Stored data
++++++++++++++++++++
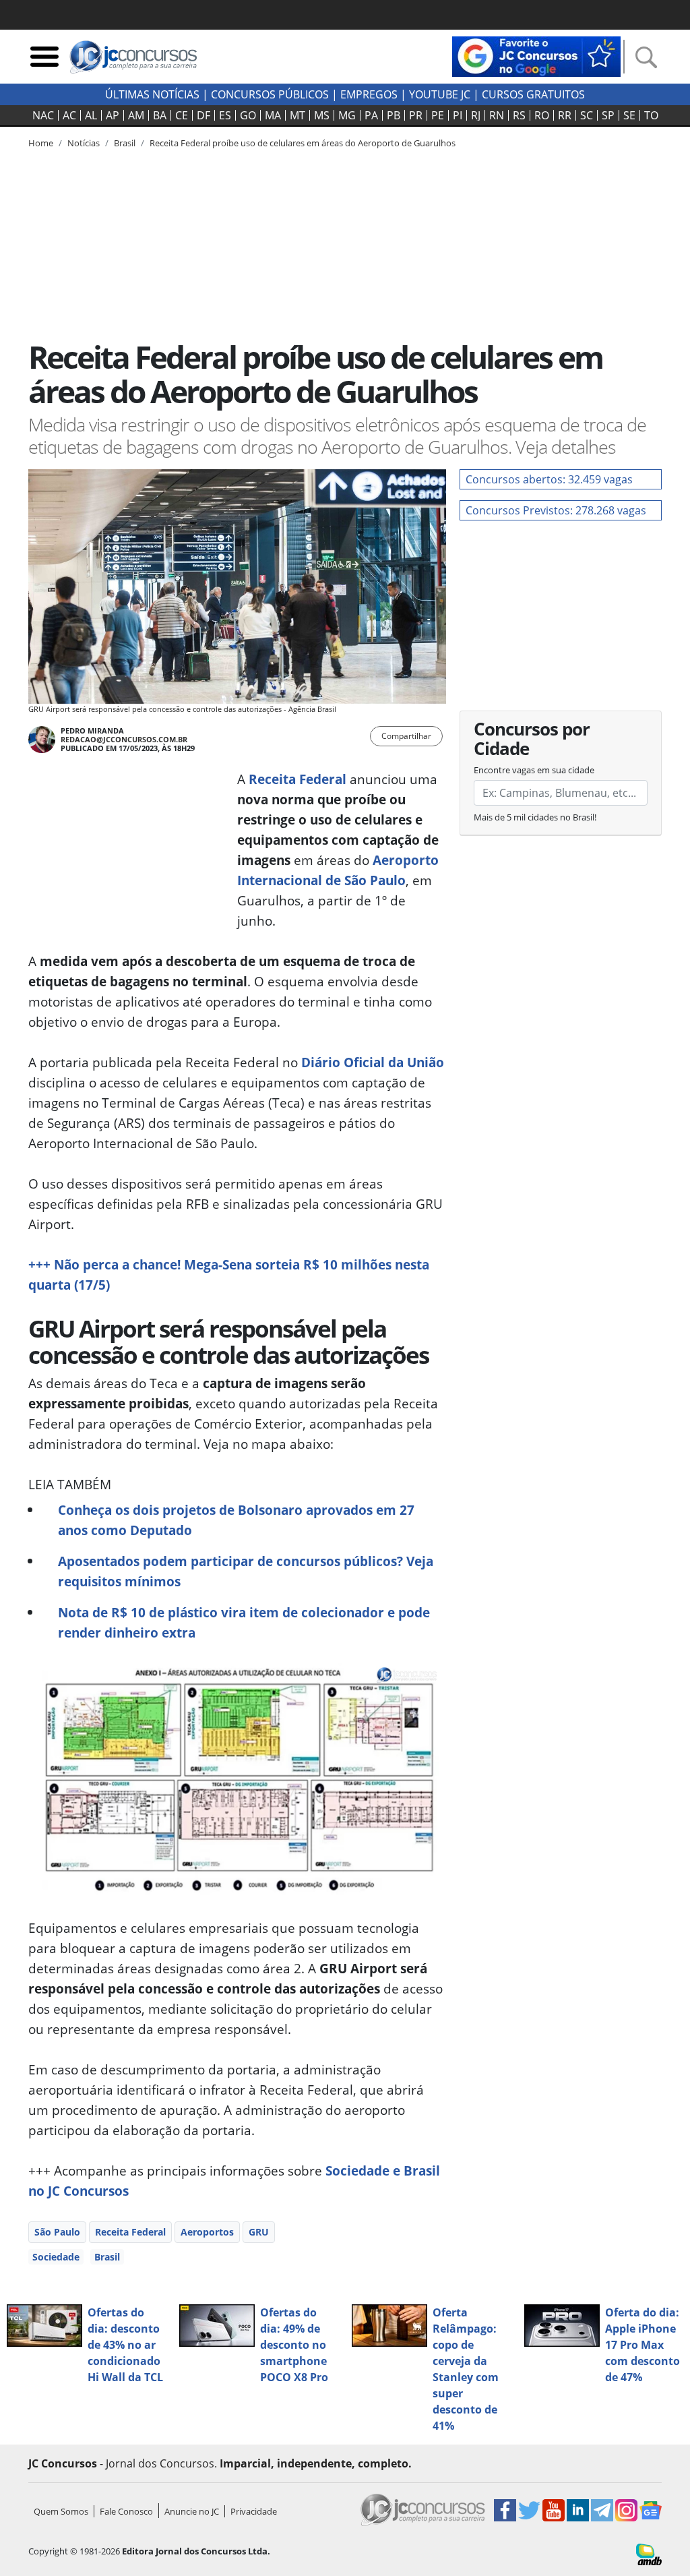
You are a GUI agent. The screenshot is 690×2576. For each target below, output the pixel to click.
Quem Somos (61, 2511)
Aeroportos (207, 2231)
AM (136, 115)
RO (541, 115)
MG (347, 115)
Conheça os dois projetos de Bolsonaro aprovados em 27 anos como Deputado (236, 1520)
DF (203, 115)
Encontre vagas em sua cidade (534, 770)
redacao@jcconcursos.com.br (124, 739)
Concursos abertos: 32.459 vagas (549, 479)
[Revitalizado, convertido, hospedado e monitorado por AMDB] (649, 2553)
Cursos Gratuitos (533, 94)
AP (112, 115)
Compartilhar (406, 736)
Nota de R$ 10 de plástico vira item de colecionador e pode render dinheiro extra (244, 1622)
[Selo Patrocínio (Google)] (536, 55)
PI (457, 115)
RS (519, 115)
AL (91, 115)
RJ (475, 115)
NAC (43, 115)
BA (159, 115)
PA (371, 115)
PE (437, 115)
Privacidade (253, 2511)
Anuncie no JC (191, 2511)
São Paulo (57, 2231)
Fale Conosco (126, 2511)
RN (496, 115)
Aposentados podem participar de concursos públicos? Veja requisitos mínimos (245, 1571)
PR (415, 115)
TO (651, 115)
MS (322, 115)
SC (586, 115)
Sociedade (56, 2256)
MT (297, 115)
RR (564, 115)
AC (69, 115)
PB (393, 115)
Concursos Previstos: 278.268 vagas (556, 510)
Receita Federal (297, 779)
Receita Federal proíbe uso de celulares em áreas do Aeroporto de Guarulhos (303, 143)
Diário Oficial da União (372, 1062)
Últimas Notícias (152, 94)
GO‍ (248, 115)
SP (608, 115)
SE (629, 115)
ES (225, 115)
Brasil (107, 2256)
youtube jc (439, 94)
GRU (259, 2231)
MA (273, 115)
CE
++++++++++++++++++++
=== EXERCISE GOAL ===
The lines from the start of the data through the line that contains "Concursos Previstos: 278.268 vagas (556, 510)" are to be returned exactly, please, with both ends included and every picture left out.

=== EXPECTED OUTPUT ===
You are a GUI agent. The screenshot is 690×2576. For each target below, output the pixel to click.
Quem Somos (61, 2511)
Aeroportos (207, 2231)
AM (136, 115)
RO (541, 115)
MG (347, 115)
Conheça os dois projetos de Bolsonaro aprovados em 27 anos como Deputado (236, 1520)
DF (203, 115)
Encontre vagas em sua cidade (534, 770)
redacao@jcconcursos.com.br (124, 739)
Concursos abertos: 32.459 vagas (549, 479)
[Revitalizado, convertido, hospedado e monitorado por AMDB] (649, 2553)
Cursos Gratuitos (533, 94)
AP (112, 115)
Compartilhar (406, 736)
Nota de R$ 10 de plástico vira item de colecionador e pode render dinheiro extra (244, 1622)
[Selo Patrocínio (Google)] (536, 55)
PI (457, 115)
RS (519, 115)
AL (91, 115)
RJ (475, 115)
NAC (43, 115)
BA (159, 115)
PA (371, 115)
PE (437, 115)
Privacidade (253, 2511)
Anuncie no JC (191, 2511)
São Paulo (57, 2231)
Fale Conosco (126, 2511)
RN (496, 115)
Aposentados podem participar de concursos públicos? Veja requisitos mínimos (245, 1571)
PR (415, 115)
TO (651, 115)
MS (322, 115)
SC (586, 115)
Sociedade (56, 2256)
MT (297, 115)
RR (564, 115)
AC (69, 115)
PB (393, 115)
Concursos Previstos: 278.268 vagas (556, 510)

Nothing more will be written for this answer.